Set the "attributeSelectionMethod" parameter to No Attribute Selection and the
 "eliminateColinearAttributes" parameter of linear regression to False
so that your linear regression formula includes all the predicting attributes.
 
- (45 points) Regression Trees and Model Trees 
 Follow the procedure described in the textbook to construct a model tree and a 
regression tree to solve this numeric prediction problem. 
Remember to:
 -  (5 points)
     Start by translating the nominal attribute GENDER into 
     boolean/numeric attributes.
     This is done by taking the average of the CLASS values associated
     with each of the gender values Female, Male.
     Sort them in decresing order by average. Now, create new boolean
     attributes, one for each possible split of these nominal values
     in the order listed.
     After this translation, all the predicting attributes are numeric.
 
-  (5 points) Sort the values of each attribute in say increasing order.
     Define a "split point" of an attribute as the midpoint between two
     subsequent values of the attribute.
 
-  (5 points) Consider the set of split points of all attributes.

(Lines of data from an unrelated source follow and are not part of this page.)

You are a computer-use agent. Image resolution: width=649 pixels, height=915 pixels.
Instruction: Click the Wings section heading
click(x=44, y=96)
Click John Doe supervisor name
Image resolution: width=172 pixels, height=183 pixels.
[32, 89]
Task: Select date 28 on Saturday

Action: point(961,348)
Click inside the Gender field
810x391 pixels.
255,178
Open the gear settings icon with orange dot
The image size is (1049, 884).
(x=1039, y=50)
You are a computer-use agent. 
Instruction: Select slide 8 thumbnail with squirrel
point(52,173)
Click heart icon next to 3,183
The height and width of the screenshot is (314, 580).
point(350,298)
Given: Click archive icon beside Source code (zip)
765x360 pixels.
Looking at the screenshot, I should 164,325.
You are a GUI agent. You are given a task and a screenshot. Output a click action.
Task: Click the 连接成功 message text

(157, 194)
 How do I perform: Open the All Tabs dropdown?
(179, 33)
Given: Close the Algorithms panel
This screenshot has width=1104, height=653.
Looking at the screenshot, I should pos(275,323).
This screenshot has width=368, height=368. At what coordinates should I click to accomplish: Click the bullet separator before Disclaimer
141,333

     Select as the condition for the root node on your tree,
     the split point that maximizes the value of the following formula:
     
   SDR = sd(CLASS over all instances)
         - ((k1/n)*sd(CLASS of instances with attribute value below split point)
            + (k2/n)*sd(CLASS of instances with attribute value above split point))
   where sd stands for standard deviation.
   k1 is the number of instances with attribute value below split point.
   k2 is the number of instances with attribute value above split point.
   n is the number of instances.
     To reduce the number of calculations that you need to perform, 
  your HW solutions can be limited to the following split points:
  binary attributes	CCMIDSA		TOTVOL		WEIGHT	
  0.5			(6.08+6.43)/2 	(963+1005)/2	(58.968+61.69)/2
			(6.84+7.52)/2	(1079+1160)/2	(72.576+79.38)/2
			(7.67+7.99)/2	(1160+1204)/2	(83.009+97.524)/2
   If during the construction of the tree you encounter an attribute such that 
  none of the split points listed above apply to the instances in the node, then use
  instead all the attribute's split points that apply to that collection of instances.
-  (20 points) Continue the construction of the tree following the same procedure
       recursively. Remember that for each internal node, the procedure above is
       applied only to the data instances that belong that that node. 
       You can stop splitting a node when the node contains less than 4 data instances
       and/or when the standard deviation of the CLASS value of the node's instances
       is less than 0.05*sda, where sda is the standard deviation of the CLASS attribute
       over the entire input dataset. See Figure 6.15 on p. 248 of your textbook.
  
-  (10 points) For each leaf node in the tree:
       
       -  Compute the value that would be predicted by that leaf in the case of
            a Regression Tree.
       
-  Compute the linear regression formula that would be used by that leaf 
            to predict the CLASS value in the case of a Model Tree.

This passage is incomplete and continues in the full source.